MATERIAL PROVIDED –
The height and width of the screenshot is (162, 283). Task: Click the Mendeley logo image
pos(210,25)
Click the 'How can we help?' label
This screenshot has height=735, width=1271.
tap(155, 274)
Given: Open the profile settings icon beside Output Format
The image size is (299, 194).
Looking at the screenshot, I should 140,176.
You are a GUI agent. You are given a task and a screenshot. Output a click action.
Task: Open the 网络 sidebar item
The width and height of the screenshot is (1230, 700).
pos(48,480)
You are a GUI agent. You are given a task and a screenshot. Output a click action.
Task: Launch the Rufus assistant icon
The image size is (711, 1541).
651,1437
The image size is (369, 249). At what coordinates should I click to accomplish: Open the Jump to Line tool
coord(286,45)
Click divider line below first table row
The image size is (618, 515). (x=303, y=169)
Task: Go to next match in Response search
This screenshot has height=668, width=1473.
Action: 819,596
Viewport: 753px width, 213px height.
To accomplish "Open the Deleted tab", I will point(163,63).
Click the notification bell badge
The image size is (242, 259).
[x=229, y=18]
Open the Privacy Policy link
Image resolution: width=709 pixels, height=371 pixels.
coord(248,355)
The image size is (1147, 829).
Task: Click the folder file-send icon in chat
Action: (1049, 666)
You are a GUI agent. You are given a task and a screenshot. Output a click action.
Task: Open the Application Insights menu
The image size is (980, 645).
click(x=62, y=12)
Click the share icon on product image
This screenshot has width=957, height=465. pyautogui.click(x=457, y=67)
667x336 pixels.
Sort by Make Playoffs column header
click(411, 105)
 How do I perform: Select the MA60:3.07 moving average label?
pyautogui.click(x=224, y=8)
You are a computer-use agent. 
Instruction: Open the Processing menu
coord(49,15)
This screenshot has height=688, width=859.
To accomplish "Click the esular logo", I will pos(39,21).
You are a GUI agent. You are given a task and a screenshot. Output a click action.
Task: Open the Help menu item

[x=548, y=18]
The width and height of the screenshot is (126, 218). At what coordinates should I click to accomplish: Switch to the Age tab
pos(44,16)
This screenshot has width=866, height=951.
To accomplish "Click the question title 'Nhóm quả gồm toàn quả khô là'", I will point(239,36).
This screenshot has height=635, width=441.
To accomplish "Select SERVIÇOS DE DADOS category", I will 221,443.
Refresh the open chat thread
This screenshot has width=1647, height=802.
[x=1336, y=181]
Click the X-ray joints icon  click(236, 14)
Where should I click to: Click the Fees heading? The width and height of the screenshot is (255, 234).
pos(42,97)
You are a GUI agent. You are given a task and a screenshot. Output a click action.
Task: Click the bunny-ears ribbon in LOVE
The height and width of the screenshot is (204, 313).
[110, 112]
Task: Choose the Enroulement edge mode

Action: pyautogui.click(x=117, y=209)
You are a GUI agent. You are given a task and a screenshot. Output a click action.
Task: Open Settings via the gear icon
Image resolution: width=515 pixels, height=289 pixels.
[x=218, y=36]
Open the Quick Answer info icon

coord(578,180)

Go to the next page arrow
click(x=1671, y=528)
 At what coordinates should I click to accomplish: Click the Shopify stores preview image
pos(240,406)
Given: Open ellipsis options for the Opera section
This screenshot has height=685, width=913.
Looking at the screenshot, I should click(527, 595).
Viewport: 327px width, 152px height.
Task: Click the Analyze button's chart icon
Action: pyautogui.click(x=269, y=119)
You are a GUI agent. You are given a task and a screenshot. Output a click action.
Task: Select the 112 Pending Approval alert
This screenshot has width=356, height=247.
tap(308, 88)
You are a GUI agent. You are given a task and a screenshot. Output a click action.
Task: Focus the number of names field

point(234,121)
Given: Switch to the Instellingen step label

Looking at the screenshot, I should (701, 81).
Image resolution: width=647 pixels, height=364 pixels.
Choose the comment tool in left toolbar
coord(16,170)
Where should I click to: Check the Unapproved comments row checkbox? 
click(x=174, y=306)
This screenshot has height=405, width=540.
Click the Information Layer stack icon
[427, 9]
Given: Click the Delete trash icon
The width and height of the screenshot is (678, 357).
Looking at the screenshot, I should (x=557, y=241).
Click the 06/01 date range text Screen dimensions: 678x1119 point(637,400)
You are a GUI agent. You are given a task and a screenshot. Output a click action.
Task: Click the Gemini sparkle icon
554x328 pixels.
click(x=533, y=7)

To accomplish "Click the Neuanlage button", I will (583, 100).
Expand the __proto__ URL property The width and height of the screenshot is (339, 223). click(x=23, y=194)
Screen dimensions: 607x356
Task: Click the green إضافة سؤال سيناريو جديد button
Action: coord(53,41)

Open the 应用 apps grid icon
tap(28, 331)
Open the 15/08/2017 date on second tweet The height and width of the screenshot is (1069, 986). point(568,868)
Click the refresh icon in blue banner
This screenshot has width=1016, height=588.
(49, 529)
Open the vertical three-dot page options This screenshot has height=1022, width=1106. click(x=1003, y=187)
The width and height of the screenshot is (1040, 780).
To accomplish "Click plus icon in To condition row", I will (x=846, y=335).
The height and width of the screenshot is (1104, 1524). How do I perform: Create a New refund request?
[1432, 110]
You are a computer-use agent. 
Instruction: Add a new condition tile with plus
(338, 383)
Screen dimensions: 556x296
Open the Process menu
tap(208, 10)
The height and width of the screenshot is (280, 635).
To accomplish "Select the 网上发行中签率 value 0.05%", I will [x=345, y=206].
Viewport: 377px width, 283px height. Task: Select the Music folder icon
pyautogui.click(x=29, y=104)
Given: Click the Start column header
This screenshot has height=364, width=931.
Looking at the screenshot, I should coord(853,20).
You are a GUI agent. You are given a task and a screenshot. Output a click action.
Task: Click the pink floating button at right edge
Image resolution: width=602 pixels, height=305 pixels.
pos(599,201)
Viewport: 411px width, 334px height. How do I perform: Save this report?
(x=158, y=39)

EXERCISE – In full and verbatim, transcribe the data.

PROBLEM SOLUTION –
The height and width of the screenshot is (162, 283). Task: Click the Mendeley logo image
pos(210,25)
Click the 'How can we help?' label
This screenshot has height=735, width=1271.
tap(155, 274)
Given: Open the profile settings icon beside Output Format
The image size is (299, 194).
Looking at the screenshot, I should 140,176.
You are a GUI agent. You are given a task and a screenshot. Output a click action.
Task: Open the 网络 sidebar item
The width and height of the screenshot is (1230, 700).
pos(48,480)
You are a GUI agent. You are given a task and a screenshot. Output a click action.
Task: Launch the Rufus assistant icon
The image size is (711, 1541).
651,1437
The image size is (369, 249). At what coordinates should I click to accomplish: Open the Jump to Line tool
coord(286,45)
Click divider line below first table row
The image size is (618, 515). (x=303, y=169)
Task: Go to next match in Response search
This screenshot has height=668, width=1473.
Action: 819,596
Viewport: 753px width, 213px height.
To accomplish "Open the Deleted tab", I will point(163,63).
Click the notification bell badge
The image size is (242, 259).
[x=229, y=18]
Open the Privacy Policy link
Image resolution: width=709 pixels, height=371 pixels.
coord(248,355)
The image size is (1147, 829).
Task: Click the folder file-send icon in chat
Action: (1049, 666)
You are a GUI agent. You are given a task and a screenshot. Output a click action.
Task: Open the Application Insights menu
The image size is (980, 645).
click(x=62, y=12)
Click the share icon on product image
This screenshot has width=957, height=465. pyautogui.click(x=457, y=67)
667x336 pixels.
Sort by Make Playoffs column header
click(411, 105)
 How do I perform: Select the MA60:3.07 moving average label?
pyautogui.click(x=224, y=8)
You are a computer-use agent. 
Instruction: Open the Processing menu
coord(49,15)
This screenshot has height=688, width=859.
To accomplish "Click the esular logo", I will pos(39,21).
You are a GUI agent. You are given a task and a screenshot. Output a click action.
Task: Open the Help menu item

[x=548, y=18]
The width and height of the screenshot is (126, 218). At what coordinates should I click to accomplish: Switch to the Age tab
pos(44,16)
This screenshot has width=866, height=951.
To accomplish "Click the question title 'Nhóm quả gồm toàn quả khô là'", I will point(239,36).
This screenshot has height=635, width=441.
To accomplish "Select SERVIÇOS DE DADOS category", I will 221,443.
Refresh the open chat thread
This screenshot has width=1647, height=802.
[x=1336, y=181]
Click the X-ray joints icon  click(236, 14)
Where should I click to: Click the Fees heading? The width and height of the screenshot is (255, 234).
pos(42,97)
You are a GUI agent. You are given a task and a screenshot. Output a click action.
Task: Click the bunny-ears ribbon in LOVE
The height and width of the screenshot is (204, 313).
[110, 112]
Task: Choose the Enroulement edge mode

Action: pyautogui.click(x=117, y=209)
You are a GUI agent. You are given a task and a screenshot. Output a click action.
Task: Open Settings via the gear icon
Image resolution: width=515 pixels, height=289 pixels.
[x=218, y=36]
Open the Quick Answer info icon

coord(578,180)

Go to the next page arrow
click(x=1671, y=528)
 At what coordinates should I click to accomplish: Click the Shopify stores preview image
pos(240,406)
Given: Open ellipsis options for the Opera section
This screenshot has height=685, width=913.
Looking at the screenshot, I should click(527, 595).
Viewport: 327px width, 152px height.
Task: Click the Analyze button's chart icon
Action: pyautogui.click(x=269, y=119)
You are a GUI agent. You are given a task and a screenshot. Output a click action.
Task: Select the 112 Pending Approval alert
This screenshot has width=356, height=247.
tap(308, 88)
You are a GUI agent. You are given a task and a screenshot. Output a click action.
Task: Focus the number of names field

point(234,121)
Given: Switch to the Instellingen step label

Looking at the screenshot, I should (701, 81).
Image resolution: width=647 pixels, height=364 pixels.
Choose the comment tool in left toolbar
coord(16,170)
Where should I click to: Check the Unapproved comments row checkbox? 
click(x=174, y=306)
This screenshot has height=405, width=540.
Click the Information Layer stack icon
[427, 9]
Given: Click the Delete trash icon
The width and height of the screenshot is (678, 357).
Looking at the screenshot, I should (x=557, y=241).
Click the 06/01 date range text Screen dimensions: 678x1119 point(637,400)
You are a GUI agent. You are given a task and a screenshot. Output a click action.
Task: Click the Gemini sparkle icon
554x328 pixels.
click(x=533, y=7)

To accomplish "Click the Neuanlage button", I will (583, 100).
Expand the __proto__ URL property The width and height of the screenshot is (339, 223). click(x=23, y=194)
Screen dimensions: 607x356
Task: Click the green إضافة سؤال سيناريو جديد button
Action: coord(53,41)

Open the 应用 apps grid icon
tap(28, 331)
Open the 15/08/2017 date on second tweet The height and width of the screenshot is (1069, 986). point(568,868)
Click the refresh icon in blue banner
This screenshot has width=1016, height=588.
(49, 529)
Open the vertical three-dot page options This screenshot has height=1022, width=1106. click(x=1003, y=187)
The width and height of the screenshot is (1040, 780).
To accomplish "Click plus icon in To condition row", I will (x=846, y=335).
The height and width of the screenshot is (1104, 1524). How do I perform: Create a New refund request?
[1432, 110]
You are a computer-use agent. 
Instruction: Add a new condition tile with plus
(338, 383)
Screen dimensions: 556x296
Open the Process menu
tap(208, 10)
The height and width of the screenshot is (280, 635).
To accomplish "Select the 网上发行中签率 value 0.05%", I will [x=345, y=206].
Viewport: 377px width, 283px height. Task: Select the Music folder icon
pyautogui.click(x=29, y=104)
Given: Click the Start column header
This screenshot has height=364, width=931.
Looking at the screenshot, I should coord(853,20).
You are a GUI agent. You are given a task and a screenshot. Output a click action.
Task: Click the pink floating button at right edge
Image resolution: width=602 pixels, height=305 pixels.
pos(599,201)
Viewport: 411px width, 334px height. How do I perform: Save this report?
(x=158, y=39)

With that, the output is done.